Hallo, ich habe einen neuen Server mit Debian Wheezy installiert. Jetzt versuche ich, externe Postfächer per fetchmail abzurufen. Bei dem einen Postfach klappt es gar und bei dem anderen wurde nur ein Teil der Mails abgeholt. 
Mein erstes Problem ist, dass ich nichts wirkliches in den Logs finde - also, wo schreibt getmail sein Logfile hin?

Rufe ich /usr/local/bin/run-getmail.sh von Hand auf, bekomme ich bei dem einen Postfach auch eine Menge Fehler: 

```
Jun  7 10:19:59 vm201 getmail: Delivery error (command sendmail 3602 error (127, exec of command sendmail failed (refuse to invoke external commands as root or GID 0 by default)))
```
Das dürfte wohl eher daran liegen, dass ich den Befehl aus root ausgeführt habe, oder? Also user ispconfig kann ich ihn aber auch nicht ausführen.


----------



## Till (7. Juni 2013)

> Rufe ich /usr/local/bin/run-getmail.sh von Hand auf, bekomme ich bei dem einen Postfach auch eine Menge Fehler:


Die Fehler kommen daher dass Du das script von Hand aufgerufen hast, denn getmail darf nicht sl root aufgerufen werden sondern muss immer vom user getmail gestartet werden.


----------



## Till (7. Juni 2013)

> Rufe ich /usr/local/bin/run-getmail.sh von Hand auf, bekomme ich bei dem einen Postfach auch eine Menge Fehler:


Die Fehler kommen daher dass Du das script von Hand aufgerufen hast, denn getmail darf nicht sl root aufgerufen werden sondern muss immer vom user getmail gestartet werden.


----------



## GrafPorno (7. Juni 2013)

Ich habe jetzt mal folgenden Befehl als user getmail ausgeführt:

```
getmail -g /etc/getmail/ -r mail_domain_de_info_domain2_de.conf  -vv
```
Nun kam auch keine Fehlermeldung:

```
Summary:
Retrieved 22 messages (3847484 bytes) from SimpleIMAPRetriever:info@domain2.de@mail.domain.de:143
```
Leider sind die mails nicht im lokalen Postfach angekommen - so wie das aussieht, hat er alles nach /var/mail/getmail verschoben. 

Was ist denn da jetzt los? Warum läuft das nur, wenn ich es von Hand anstoße und nicht per Cronjob?

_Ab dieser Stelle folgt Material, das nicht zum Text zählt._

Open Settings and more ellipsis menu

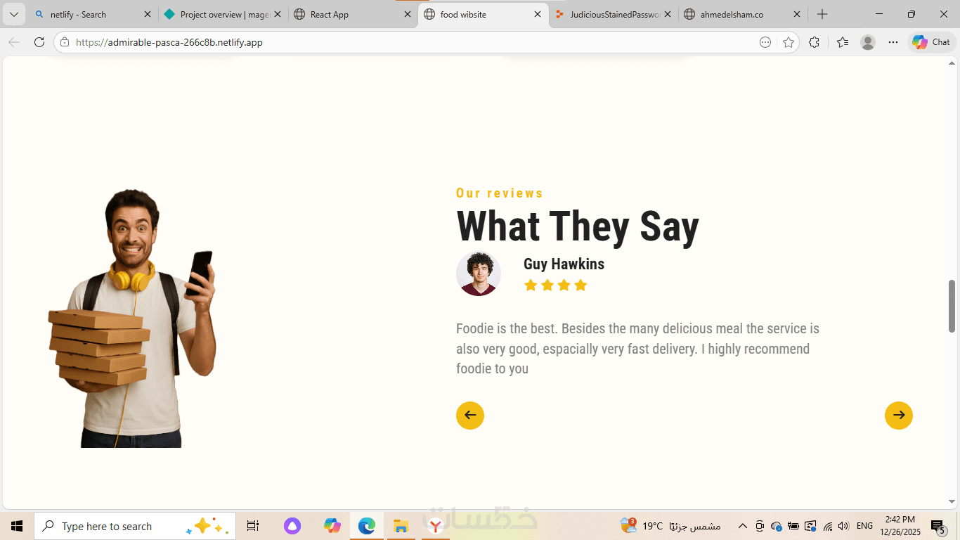pyautogui.click(x=893, y=42)
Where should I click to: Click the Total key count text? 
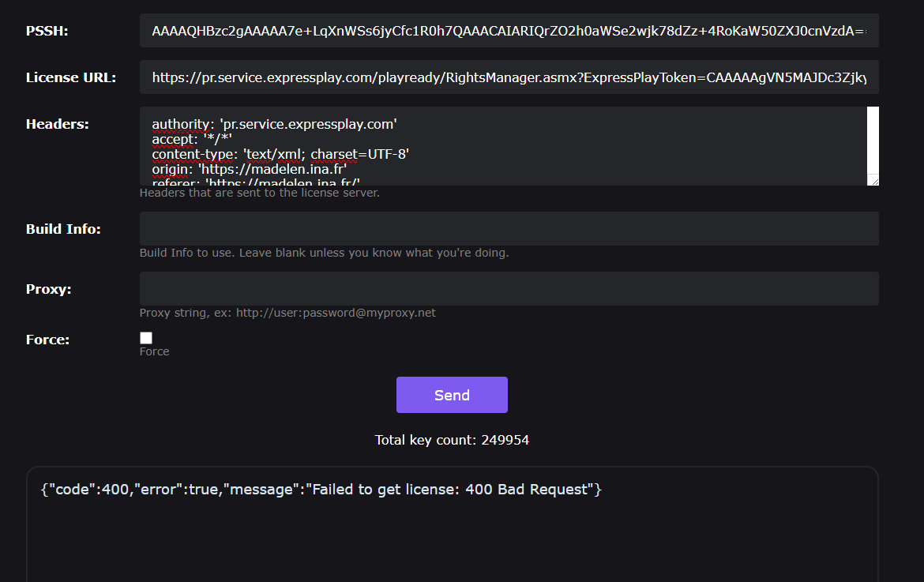(x=452, y=440)
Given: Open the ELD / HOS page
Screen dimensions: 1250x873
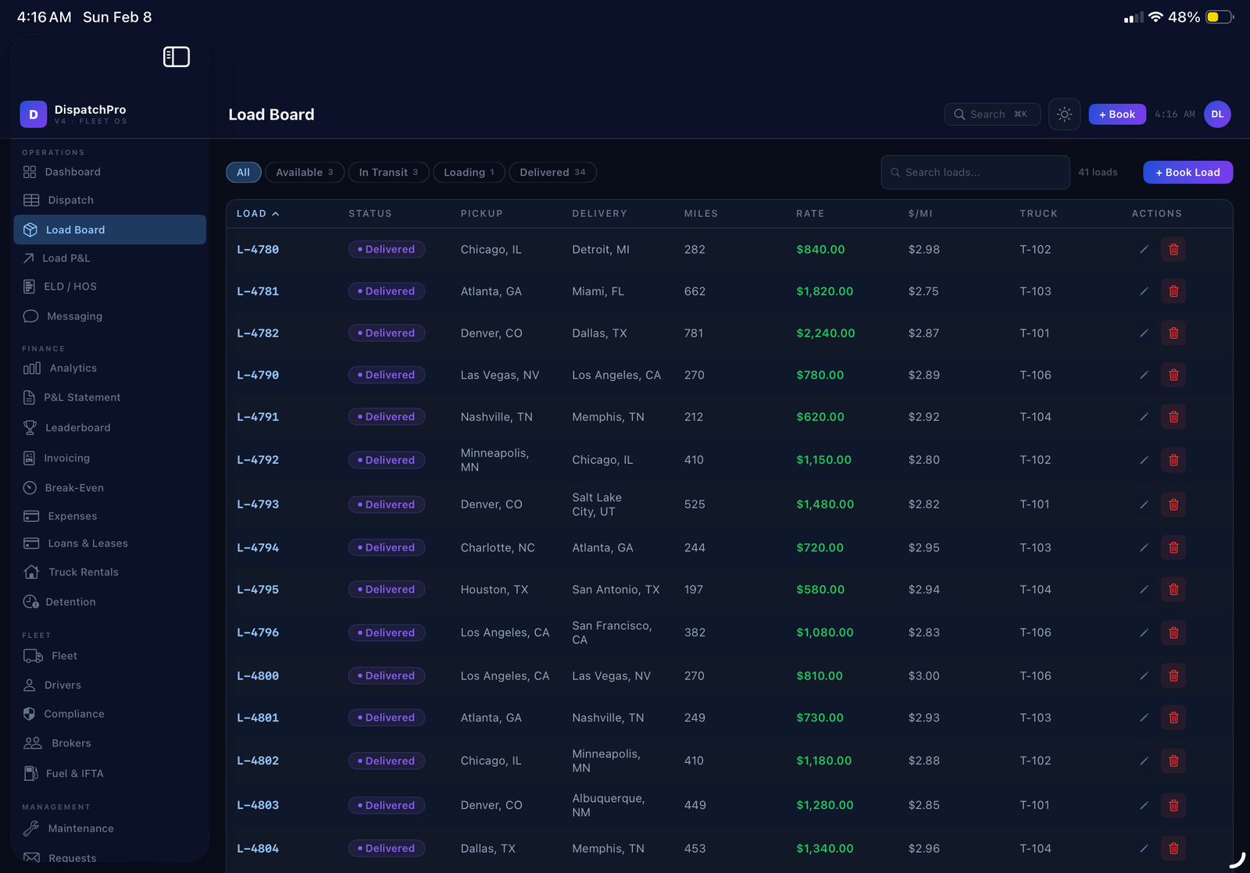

Und warum sind die Mails nicht ins lokale Postfach gelaufen?


----------



## GrafPorno (7. Juni 2013)

Ok, ich befürchte, dass ich die Ursache gefunden habe: Email-Adresse und somit Logindaten sind auf dem alten und dem neuen Server gleich - damit kommt er wohl nicht klar.


----------



## GrafPorno (7. Juni 2013)

Ich habe mir jetzt mal die Mails im getmail-Postfach angesehen. Die gefetchten Mails werden mit dem Fehler gebounced:

```
<info@domain.de>: mail forwarding loop for info@domain.de
```
Der MX für domain.de zeigt aber auf den ISPConfig-Server. Kann es sein, dass ich irgendwo noch ein Fehler in der Config habe oder klappt es einfach nicht, wenn info@domain.de vom entfernten Mailserver abholen und in das lokale info@domain.de schieben will?


----------



## tkausl (7. Juni 2013)

Zeig mal bitte ein paar Configs, vorallem die wo der entfernte Server bestimmt wird.


----------



## GrafPorno (7. Juni 2013)

Das ist das von ISPconfig generierte getmail-file:



> [options]
> # message_log = /var/log/getmail.log
> message_log_syslog = 1
> delete = 1
> ...


----------



## tkausl (7. Juni 2013)

Löst mail.fc-host1234.de denn auf den richtigen Server auf?

Edit: und wohin löst der MX-Record von horst-koch.de auf?


----------



## GrafPorno (7. Juni 2013)

Der mail.fc-host1234.de löst korrekt auf, der holt die mail ja auch sauber ab. Bei dem Versuch, die Mail dann in das lokale info@horst-koch.de Postfach zuzustellen, kommt der "mail forwarding loop error" und er schiebt einen delivery error in das lokale Getmail-Postfach.

Aktuell zeigt der MX für die Domain auf den neuen (ISPconfig-)Server, also den, auf dem das Fetchmail läuft.


----------



## GrafPorno (10. Juni 2013)

keine weiteren Ideen?


----------